What this task involves: Give the lines below again exactly, starting with the line that holds "Open the 样式 stroke style dropdown" and going on through the line that holds "Click the 康寧".

Records drawn from a dataset

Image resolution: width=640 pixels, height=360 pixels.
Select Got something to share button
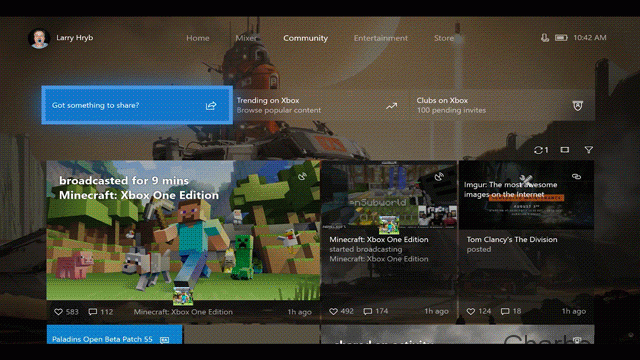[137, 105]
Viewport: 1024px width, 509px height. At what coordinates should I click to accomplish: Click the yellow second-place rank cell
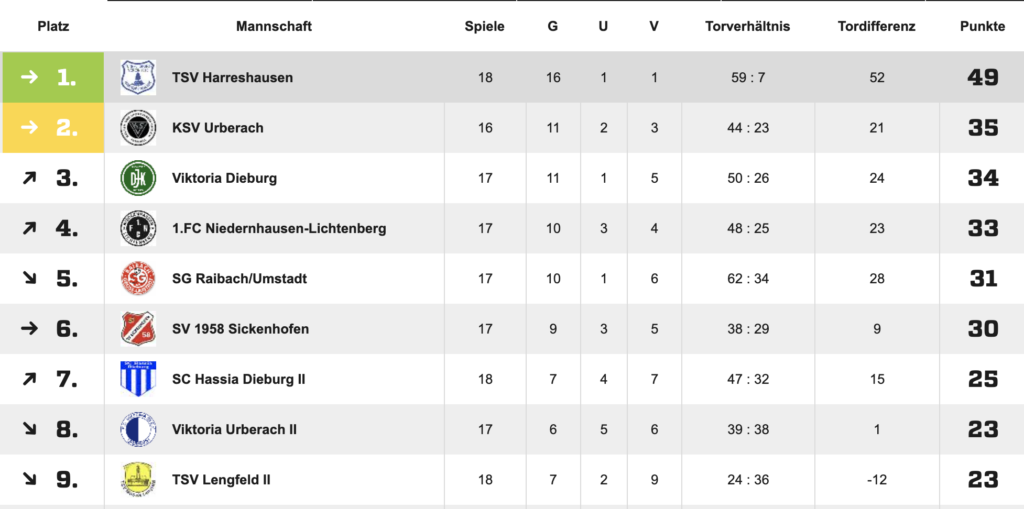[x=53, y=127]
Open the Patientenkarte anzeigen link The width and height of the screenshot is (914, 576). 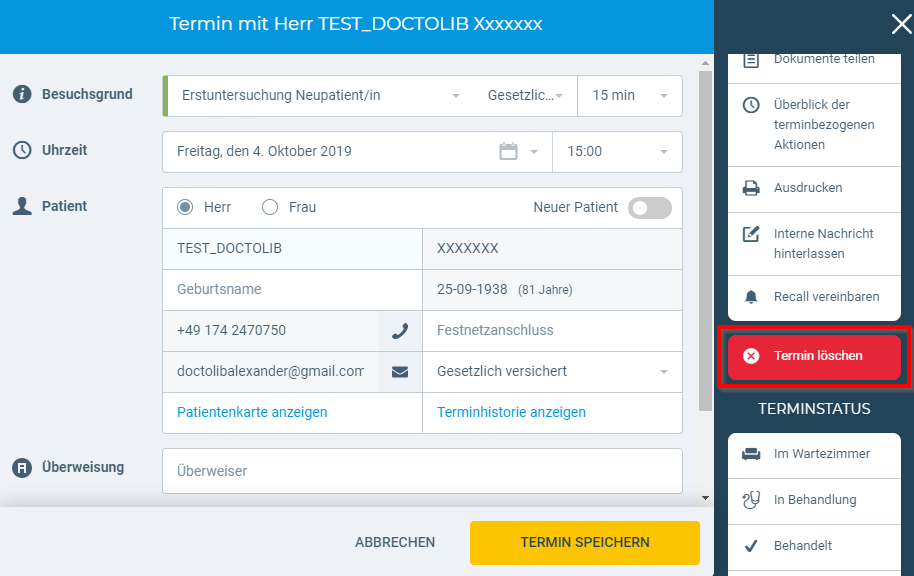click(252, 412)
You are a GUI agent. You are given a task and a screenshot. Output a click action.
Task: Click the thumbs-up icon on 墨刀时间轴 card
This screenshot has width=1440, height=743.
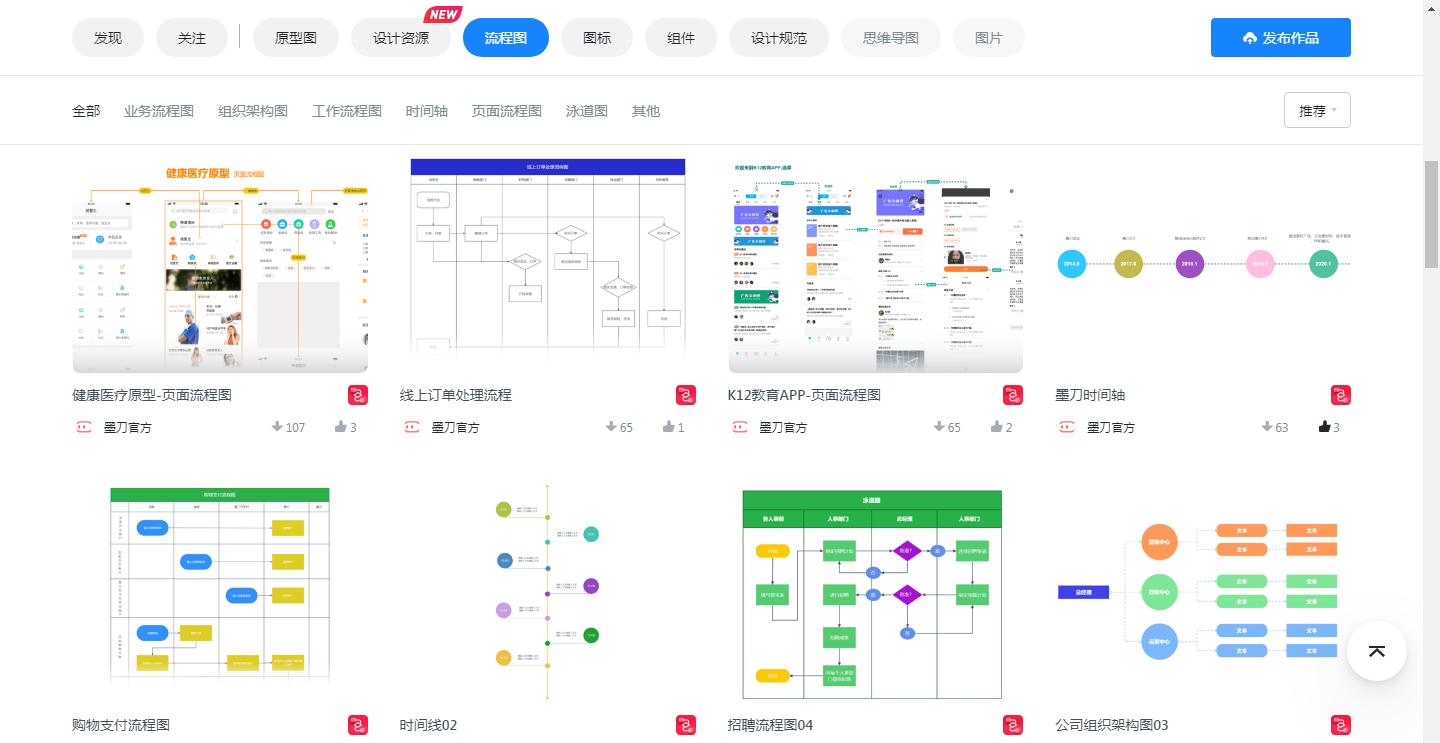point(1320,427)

--

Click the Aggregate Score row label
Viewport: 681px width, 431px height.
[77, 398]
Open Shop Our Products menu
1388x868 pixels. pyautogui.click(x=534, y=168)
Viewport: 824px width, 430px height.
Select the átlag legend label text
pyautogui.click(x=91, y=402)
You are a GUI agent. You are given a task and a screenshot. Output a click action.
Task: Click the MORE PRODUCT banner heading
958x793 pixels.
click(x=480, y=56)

...

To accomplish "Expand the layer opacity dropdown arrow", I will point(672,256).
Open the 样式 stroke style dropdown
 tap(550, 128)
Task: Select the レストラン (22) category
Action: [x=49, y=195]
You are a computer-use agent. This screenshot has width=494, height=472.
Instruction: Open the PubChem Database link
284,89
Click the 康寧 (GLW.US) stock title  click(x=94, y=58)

Exercise response:
Open the 样式 stroke style dropdown
 tap(550, 128)
Task: Select the レストラン (22) category
Action: [x=49, y=195]
You are a computer-use agent. This screenshot has width=494, height=472.
Instruction: Open the PubChem Database link
284,89
Click the 康寧 (GLW.US) stock title  click(x=94, y=58)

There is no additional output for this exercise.